# Problem to work on:
Each line in the entries below that holds the string "browser" must be copied.

:: Supplied material

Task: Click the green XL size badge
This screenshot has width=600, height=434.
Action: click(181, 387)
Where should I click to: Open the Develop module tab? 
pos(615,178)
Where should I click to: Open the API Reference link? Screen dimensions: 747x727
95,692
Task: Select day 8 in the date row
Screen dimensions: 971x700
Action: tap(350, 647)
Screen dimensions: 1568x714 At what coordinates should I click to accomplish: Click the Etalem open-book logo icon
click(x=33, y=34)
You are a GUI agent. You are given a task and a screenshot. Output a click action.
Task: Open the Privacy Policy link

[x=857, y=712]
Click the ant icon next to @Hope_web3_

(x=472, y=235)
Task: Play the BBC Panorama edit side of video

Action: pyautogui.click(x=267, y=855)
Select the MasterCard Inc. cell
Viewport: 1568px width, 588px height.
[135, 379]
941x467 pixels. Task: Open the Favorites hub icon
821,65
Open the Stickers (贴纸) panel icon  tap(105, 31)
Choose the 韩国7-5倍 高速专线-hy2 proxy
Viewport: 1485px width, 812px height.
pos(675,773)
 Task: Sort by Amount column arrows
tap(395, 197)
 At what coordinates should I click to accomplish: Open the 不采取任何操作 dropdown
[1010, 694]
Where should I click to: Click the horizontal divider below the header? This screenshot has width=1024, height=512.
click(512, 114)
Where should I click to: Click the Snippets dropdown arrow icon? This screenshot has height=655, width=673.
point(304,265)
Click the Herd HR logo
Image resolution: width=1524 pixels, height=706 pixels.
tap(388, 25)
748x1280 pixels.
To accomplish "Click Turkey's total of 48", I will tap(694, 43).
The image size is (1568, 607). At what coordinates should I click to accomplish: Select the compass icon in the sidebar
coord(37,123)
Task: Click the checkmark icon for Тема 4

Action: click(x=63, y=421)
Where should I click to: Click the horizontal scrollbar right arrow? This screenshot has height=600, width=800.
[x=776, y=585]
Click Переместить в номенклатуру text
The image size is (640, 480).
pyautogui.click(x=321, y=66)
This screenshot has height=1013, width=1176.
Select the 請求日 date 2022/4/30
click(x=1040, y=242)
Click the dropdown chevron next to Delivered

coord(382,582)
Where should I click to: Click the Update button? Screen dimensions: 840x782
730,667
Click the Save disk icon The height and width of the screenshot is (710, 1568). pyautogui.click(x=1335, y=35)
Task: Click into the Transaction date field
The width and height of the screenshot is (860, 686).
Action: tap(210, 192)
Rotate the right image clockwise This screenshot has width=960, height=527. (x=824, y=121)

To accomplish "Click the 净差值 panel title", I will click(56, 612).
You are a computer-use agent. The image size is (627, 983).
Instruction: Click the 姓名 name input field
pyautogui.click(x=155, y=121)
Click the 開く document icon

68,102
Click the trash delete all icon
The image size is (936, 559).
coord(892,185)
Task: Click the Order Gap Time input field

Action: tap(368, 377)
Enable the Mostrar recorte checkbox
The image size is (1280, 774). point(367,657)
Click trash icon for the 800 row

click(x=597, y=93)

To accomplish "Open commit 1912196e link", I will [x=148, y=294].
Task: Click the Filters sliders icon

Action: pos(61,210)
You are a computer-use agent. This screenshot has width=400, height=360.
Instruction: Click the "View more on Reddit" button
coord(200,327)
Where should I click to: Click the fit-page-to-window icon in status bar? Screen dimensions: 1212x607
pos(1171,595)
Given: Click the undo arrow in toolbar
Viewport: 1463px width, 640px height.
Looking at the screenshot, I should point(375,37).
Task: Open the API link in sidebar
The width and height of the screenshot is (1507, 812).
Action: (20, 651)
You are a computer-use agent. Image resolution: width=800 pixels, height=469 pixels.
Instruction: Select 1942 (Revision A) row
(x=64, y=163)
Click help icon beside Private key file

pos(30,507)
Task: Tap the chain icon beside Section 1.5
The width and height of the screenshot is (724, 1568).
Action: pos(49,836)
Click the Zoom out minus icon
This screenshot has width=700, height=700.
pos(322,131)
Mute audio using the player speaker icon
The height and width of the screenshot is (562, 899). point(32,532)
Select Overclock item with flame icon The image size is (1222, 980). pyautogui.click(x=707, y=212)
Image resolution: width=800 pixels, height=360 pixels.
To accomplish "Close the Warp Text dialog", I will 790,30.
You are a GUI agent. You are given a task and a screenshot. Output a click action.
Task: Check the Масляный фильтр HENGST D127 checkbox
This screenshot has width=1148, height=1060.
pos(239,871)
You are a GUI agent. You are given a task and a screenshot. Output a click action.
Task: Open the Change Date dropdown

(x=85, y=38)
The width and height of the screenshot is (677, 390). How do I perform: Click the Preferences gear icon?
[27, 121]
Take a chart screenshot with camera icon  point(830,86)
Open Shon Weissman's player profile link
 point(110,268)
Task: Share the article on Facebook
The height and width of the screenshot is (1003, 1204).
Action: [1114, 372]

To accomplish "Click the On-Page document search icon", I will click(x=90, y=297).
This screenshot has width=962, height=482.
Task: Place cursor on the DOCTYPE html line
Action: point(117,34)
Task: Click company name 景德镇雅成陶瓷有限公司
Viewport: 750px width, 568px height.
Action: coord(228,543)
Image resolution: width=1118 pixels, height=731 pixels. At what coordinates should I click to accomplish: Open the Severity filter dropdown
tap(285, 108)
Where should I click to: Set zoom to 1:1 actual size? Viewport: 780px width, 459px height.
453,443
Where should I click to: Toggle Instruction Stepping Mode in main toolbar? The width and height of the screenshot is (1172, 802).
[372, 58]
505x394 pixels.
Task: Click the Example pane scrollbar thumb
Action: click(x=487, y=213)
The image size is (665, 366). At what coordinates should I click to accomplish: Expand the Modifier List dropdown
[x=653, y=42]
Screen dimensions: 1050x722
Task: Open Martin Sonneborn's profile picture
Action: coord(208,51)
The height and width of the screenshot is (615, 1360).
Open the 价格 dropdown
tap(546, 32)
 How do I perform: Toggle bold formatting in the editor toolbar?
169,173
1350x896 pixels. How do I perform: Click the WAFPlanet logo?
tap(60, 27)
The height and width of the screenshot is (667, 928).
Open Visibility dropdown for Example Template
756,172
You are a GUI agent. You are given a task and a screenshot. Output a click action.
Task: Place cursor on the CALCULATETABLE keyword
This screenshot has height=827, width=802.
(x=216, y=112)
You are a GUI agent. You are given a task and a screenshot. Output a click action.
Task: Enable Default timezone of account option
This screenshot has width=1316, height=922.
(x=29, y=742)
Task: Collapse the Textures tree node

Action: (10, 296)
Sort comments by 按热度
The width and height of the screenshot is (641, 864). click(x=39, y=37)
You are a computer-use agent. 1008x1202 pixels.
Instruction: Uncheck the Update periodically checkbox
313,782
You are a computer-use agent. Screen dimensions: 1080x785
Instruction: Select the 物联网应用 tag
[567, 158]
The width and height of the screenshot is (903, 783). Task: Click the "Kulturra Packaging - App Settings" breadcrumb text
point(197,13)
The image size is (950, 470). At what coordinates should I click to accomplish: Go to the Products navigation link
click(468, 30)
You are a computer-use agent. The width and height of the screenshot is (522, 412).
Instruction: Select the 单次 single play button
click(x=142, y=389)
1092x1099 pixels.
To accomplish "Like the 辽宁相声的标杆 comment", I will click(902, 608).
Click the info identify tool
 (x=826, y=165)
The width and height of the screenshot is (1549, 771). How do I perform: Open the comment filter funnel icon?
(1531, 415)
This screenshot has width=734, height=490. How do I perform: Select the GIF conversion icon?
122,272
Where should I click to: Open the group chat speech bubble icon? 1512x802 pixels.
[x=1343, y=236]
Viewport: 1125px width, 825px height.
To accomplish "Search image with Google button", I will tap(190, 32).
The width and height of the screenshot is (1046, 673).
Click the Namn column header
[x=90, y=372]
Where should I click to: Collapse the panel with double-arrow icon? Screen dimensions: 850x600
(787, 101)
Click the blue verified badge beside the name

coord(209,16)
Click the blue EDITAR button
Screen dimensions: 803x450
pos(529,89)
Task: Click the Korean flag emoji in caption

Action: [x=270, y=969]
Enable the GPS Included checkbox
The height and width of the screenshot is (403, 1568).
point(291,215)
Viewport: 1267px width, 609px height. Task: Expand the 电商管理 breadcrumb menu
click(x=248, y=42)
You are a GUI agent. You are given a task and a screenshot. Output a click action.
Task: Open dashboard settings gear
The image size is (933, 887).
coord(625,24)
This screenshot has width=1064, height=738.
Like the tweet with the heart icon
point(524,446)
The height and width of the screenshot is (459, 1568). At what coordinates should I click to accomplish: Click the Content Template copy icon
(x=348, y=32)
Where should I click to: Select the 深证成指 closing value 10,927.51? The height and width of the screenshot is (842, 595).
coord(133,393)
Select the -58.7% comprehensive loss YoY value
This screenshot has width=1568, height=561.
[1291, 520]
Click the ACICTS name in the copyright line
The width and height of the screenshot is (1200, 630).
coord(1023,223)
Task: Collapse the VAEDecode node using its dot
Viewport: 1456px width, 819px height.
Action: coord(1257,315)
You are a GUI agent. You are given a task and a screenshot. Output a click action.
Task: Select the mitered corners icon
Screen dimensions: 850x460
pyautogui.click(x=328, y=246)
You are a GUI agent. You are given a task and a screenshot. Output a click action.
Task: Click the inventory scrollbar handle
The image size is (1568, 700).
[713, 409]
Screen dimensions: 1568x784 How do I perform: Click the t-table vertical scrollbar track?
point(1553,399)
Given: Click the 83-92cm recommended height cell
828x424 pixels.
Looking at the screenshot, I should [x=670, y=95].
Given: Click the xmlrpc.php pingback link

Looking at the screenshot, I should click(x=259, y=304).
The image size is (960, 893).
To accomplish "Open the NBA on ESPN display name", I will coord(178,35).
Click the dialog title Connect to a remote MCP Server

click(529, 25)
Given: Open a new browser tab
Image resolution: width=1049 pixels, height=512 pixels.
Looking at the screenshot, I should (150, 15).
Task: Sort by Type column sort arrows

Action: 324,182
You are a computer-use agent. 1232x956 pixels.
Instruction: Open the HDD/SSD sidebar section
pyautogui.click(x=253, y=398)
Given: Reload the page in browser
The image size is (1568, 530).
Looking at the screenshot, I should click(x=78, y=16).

::::

# Reply:
Given: Open a new browser tab
Given: Reload the page in browser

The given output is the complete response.